A Service representative or state wildlife agency representative may serve within the Operations Section, to provide oversight of the wildlife response activities. Wildlife response activities, including the operation of a wildlife rehabilitation center, are managed under the “Wildlife Branch” of the Operations Section. It is critical that all wildlife response activities be coordinated and communicated through the Planning Section. The responsibilities of the Operations Section related to natural resources include:
• • Coordinate early aerial and ground reconnaissance of natural resources in the vicinity of the spill and report the results to the Situation Unit Leader;
• • Implementing protection strategies to avoid and minimize oil impacts to fish, wildlife, and sensitive environments;
• • Coordinate and implement wildlife response strategies including carcass collection, wildlife deterrence, pre-emptive capture, and oiled wildlife rescue and rehabilitation consistent with Appendix D, “Best Practices for Migratory Bird Care During Spill Response;”
• Deploy Shoreline Cleanup Assessment Teams for the evaluation and monitoring of shoreline cleanup techniques.
• Coordinate with NRDAR liaison.
The Logistics Section is responsible for providing facilities, services, and materials in support of the incident response. Services and support needs are identified in the Incident Action Plan and acquired within the Logistics Section. Service personnel may work with Logistics to acquire supplies, equipment, waste disposal services, and space for wildlife sampling and rehabilitation. Costs of these must be coordinated through the Finance Section as to which costs should be billed to the Service under its PRFA and which, if any, are being borne as part of the general response directly under the FOSC.
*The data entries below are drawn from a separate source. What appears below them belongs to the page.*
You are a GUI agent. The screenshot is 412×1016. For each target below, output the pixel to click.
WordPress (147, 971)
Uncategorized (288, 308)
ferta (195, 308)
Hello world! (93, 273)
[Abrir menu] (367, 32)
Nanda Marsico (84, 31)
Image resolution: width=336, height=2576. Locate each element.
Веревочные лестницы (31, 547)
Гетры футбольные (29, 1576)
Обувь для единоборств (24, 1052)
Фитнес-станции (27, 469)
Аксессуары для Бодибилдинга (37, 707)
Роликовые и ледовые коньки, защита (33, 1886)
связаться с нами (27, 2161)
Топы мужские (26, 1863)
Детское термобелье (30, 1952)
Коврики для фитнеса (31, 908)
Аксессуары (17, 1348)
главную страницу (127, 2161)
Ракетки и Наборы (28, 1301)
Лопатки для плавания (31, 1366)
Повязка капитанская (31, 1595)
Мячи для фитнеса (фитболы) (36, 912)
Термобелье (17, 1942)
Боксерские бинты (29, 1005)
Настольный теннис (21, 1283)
The fourth and final section under the Unified Command is the Finance Section. The primary function of the Finance Section is monitor all costs related to the incident response. They provide accounting and procurement services, time keeping, cost analysis, and maintain adequate documentation for cost recovery. The Service needs to work with the Finance Section to establish a PRFA for response activities and then provide them with updates on the level of expenditures under the existing PRFA and any anticipated needs for amending the PRFA authorization amount or scope of activities.